「どう言うことですか?」

「僕の朗読で、気持ち悪いところがないかを全部指摘してほしい」

「私なんかの指摘で役に立つんですか?」

「佐川さんの耳の良さは天才だからね」

「……はぁ?」


何をどうすれば、そう思われるのかは分からなかったが、あまりにも立川先輩が


「1度だけでいい」


と頭まで下げてくるので、1度だけのつもりで、立川先輩の練習に付き合った。

そして、なんとなく思ったことを伝えた。

言い方としては


「文字と音が噛み合わない」

「なんか、しっくりこない」


という、いかに自分に語彙がないかをあらわにするような感じだったが。

でも、立川先輩はそれを全て原稿にメモをしてくれて、何度も繰り返し、私の違和感がなくなるまで読んで確認をしてくれた。
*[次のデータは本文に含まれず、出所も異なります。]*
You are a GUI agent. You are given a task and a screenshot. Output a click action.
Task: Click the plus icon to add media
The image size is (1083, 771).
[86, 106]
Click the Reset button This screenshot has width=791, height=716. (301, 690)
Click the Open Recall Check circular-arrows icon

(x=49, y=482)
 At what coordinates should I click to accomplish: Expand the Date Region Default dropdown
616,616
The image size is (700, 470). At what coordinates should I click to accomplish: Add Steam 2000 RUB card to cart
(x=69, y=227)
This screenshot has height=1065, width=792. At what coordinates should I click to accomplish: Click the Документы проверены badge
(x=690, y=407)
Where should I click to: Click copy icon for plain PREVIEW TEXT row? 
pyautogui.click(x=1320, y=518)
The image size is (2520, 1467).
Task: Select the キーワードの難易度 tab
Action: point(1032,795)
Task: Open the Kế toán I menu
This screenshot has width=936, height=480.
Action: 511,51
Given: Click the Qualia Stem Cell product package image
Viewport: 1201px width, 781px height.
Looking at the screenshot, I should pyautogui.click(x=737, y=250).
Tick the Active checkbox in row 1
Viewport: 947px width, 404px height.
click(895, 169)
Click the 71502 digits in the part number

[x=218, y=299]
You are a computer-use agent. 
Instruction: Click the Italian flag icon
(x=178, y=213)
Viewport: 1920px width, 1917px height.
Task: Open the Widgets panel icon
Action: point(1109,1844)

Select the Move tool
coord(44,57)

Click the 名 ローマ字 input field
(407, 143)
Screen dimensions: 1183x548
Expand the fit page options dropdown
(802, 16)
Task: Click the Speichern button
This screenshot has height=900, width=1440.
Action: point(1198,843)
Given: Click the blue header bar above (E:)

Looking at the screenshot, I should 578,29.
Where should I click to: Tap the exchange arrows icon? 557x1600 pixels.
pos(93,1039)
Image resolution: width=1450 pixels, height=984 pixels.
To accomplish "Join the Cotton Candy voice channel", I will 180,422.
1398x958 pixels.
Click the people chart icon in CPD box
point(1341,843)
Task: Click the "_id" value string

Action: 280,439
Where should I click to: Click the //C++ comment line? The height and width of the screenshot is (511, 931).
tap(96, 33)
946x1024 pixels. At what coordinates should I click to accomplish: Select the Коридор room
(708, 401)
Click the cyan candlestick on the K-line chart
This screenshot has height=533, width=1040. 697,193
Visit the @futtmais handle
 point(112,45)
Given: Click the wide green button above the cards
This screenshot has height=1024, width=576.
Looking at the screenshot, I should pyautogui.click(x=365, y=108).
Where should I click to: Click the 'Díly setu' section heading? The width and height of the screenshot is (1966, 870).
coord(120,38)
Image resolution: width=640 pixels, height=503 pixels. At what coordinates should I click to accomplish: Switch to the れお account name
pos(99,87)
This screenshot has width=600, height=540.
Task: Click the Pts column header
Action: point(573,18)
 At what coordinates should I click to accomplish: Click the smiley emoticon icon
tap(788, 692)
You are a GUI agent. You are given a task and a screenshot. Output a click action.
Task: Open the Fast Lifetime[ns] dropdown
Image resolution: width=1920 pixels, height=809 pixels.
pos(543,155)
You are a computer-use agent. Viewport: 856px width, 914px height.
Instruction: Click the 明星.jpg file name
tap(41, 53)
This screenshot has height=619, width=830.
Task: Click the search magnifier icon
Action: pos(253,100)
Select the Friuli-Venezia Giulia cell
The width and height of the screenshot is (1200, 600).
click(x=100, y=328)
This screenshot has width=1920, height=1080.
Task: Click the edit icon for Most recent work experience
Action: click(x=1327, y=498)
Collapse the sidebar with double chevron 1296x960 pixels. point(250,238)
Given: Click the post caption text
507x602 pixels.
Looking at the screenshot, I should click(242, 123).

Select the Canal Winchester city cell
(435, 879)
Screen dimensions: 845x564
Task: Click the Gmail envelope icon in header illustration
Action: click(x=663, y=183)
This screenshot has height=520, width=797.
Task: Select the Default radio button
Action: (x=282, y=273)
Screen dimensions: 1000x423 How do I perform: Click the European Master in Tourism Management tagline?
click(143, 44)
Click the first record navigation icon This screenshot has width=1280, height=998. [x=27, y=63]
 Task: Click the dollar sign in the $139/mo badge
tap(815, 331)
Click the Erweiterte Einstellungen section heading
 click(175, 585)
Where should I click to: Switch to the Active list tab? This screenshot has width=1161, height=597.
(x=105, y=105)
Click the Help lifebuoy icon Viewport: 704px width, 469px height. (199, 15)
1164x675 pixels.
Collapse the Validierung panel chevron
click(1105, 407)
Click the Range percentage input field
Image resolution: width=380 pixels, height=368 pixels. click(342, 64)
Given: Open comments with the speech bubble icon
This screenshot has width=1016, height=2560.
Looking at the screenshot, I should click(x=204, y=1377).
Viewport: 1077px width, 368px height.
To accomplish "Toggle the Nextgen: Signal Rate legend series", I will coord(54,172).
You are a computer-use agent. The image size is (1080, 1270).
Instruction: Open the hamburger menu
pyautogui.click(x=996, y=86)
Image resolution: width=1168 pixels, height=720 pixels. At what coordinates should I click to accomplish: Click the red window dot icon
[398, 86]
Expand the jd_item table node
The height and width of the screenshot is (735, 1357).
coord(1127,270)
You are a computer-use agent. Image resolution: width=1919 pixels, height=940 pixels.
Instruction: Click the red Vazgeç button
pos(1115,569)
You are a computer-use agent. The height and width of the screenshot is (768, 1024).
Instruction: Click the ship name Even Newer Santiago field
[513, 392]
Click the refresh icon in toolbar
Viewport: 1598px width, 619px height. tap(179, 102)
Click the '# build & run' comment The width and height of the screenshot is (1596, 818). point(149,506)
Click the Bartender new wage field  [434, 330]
私も、1度だけのつもりだったのに、立川先輩の熱にぐいぐい心を持っていかれて、ついつい何時間も、何日も練習に付き合ってしまった。

その結果、立川先輩は初の予選突破だけじゃなくて、なんと全国大会で優勝してしまったのだ。



「君が放送部に来てくれて良かった」



と、春から夏にかけて、立川先輩も田村先輩も言ってくれた。

でも私はその言葉に半信半疑だった。

放送部は、廃部寸前だった。

新入生が一人でもいないとこの部が存続できなかったことを、入部してからすぐに顧問の先生から聞かされていたから。

大事な新入生を逃したくないからついた、お互いを傷つけない心地の良い嘘だと思っていた。

私には、言われるほどの価値はないと、思っていた。



だけど、私の指摘で立川先輩がぐんぐんと成果を上げていき、結果を出してくれたことで、私はようやく


「あ、放送部って私のこと必要としてくれてるんだ」


と思うことができた。

この部に自分が存在することが、許されたと思った。

新しい生きがいを、見つけることができたと思った。




でも。

もしも、この時にアイツのことすら忘れることができていれば。

この幸せと自信を2度と手放さなくてはいけないことなんて、なかったと思うのに。

アイツは私が忘れられそうと思ったタイミングで、気配を残していく。

アイツの好きな曲のタイトルと、アイツのかもしれないメールアドレスしかヒントがないリクエストメールが定期的に届くから。


アイツは、どんどん手が届かない存在になっていると言うのに。